PROBLEM DETAILS:
Give back exactly the lines of the material below that start at the line containing "Click the Vital24 cannabis leaf logo" and end at the line containing "You are a computer-use agent. Screen dimensions: 900x570", and no others.

PROVIDED DATA:
┌────────

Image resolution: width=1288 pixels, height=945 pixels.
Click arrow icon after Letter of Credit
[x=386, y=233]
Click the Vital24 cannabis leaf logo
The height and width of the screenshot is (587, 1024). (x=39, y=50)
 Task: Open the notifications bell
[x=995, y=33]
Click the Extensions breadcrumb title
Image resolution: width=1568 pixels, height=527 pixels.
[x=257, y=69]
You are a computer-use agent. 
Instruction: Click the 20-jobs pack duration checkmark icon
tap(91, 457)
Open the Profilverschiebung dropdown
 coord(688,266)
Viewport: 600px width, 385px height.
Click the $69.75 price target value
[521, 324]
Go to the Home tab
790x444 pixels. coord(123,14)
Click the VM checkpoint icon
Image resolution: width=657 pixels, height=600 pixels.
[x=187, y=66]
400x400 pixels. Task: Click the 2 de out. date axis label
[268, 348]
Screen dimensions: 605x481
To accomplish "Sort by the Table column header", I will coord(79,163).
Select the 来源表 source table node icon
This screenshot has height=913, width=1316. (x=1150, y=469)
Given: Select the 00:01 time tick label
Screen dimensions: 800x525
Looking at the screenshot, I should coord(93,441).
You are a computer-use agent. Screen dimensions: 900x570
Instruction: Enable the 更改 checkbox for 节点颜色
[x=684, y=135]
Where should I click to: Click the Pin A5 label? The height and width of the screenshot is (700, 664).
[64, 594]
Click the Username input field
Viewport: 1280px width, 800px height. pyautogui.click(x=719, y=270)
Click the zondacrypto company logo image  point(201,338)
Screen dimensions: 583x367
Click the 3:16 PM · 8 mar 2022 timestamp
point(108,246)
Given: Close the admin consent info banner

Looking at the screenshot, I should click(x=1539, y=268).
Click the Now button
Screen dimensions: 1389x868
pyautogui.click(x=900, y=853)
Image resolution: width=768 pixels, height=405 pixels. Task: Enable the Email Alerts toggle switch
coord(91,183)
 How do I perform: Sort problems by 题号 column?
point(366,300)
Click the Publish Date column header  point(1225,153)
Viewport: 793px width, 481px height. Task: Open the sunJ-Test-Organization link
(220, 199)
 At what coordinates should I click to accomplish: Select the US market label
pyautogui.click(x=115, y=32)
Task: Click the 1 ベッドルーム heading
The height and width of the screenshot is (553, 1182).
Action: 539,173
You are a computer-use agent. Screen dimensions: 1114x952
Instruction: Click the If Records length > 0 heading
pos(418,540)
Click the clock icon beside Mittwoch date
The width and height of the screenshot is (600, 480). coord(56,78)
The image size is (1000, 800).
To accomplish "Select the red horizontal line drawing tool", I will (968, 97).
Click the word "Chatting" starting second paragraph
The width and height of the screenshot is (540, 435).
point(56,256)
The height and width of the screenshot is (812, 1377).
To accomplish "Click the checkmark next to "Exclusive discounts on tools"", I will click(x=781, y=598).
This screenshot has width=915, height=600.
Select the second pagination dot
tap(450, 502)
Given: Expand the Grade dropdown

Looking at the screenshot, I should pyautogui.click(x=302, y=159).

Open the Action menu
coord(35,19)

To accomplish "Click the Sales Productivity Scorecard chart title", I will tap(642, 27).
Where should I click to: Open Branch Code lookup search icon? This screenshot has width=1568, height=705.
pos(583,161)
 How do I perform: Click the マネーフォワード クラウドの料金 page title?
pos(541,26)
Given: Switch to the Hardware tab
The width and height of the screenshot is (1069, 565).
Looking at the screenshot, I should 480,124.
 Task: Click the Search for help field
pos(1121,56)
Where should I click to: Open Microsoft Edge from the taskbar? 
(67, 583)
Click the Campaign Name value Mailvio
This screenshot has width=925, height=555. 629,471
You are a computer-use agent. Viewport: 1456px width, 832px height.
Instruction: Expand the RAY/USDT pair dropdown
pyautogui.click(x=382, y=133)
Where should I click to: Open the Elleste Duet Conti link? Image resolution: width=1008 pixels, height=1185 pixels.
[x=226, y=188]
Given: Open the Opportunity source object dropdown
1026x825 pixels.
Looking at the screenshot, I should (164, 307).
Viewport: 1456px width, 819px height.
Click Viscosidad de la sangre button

└────────

RESULT OF THE TASK:
Click the Vital24 cannabis leaf logo
The height and width of the screenshot is (587, 1024). (x=39, y=50)
 Task: Open the notifications bell
[x=995, y=33]
Click the Extensions breadcrumb title
Image resolution: width=1568 pixels, height=527 pixels.
[x=257, y=69]
You are a computer-use agent. 
Instruction: Click the 20-jobs pack duration checkmark icon
tap(91, 457)
Open the Profilverschiebung dropdown
 coord(688,266)
Viewport: 600px width, 385px height.
Click the $69.75 price target value
[521, 324]
Go to the Home tab
790x444 pixels. coord(123,14)
Click the VM checkpoint icon
Image resolution: width=657 pixels, height=600 pixels.
[x=187, y=66]
400x400 pixels. Task: Click the 2 de out. date axis label
[268, 348]
Screen dimensions: 605x481
To accomplish "Sort by the Table column header", I will coord(79,163).
Select the 来源表 source table node icon
This screenshot has height=913, width=1316. (x=1150, y=469)
Given: Select the 00:01 time tick label
Screen dimensions: 800x525
Looking at the screenshot, I should coord(93,441).
You are a computer-use agent. Screen dimensions: 900x570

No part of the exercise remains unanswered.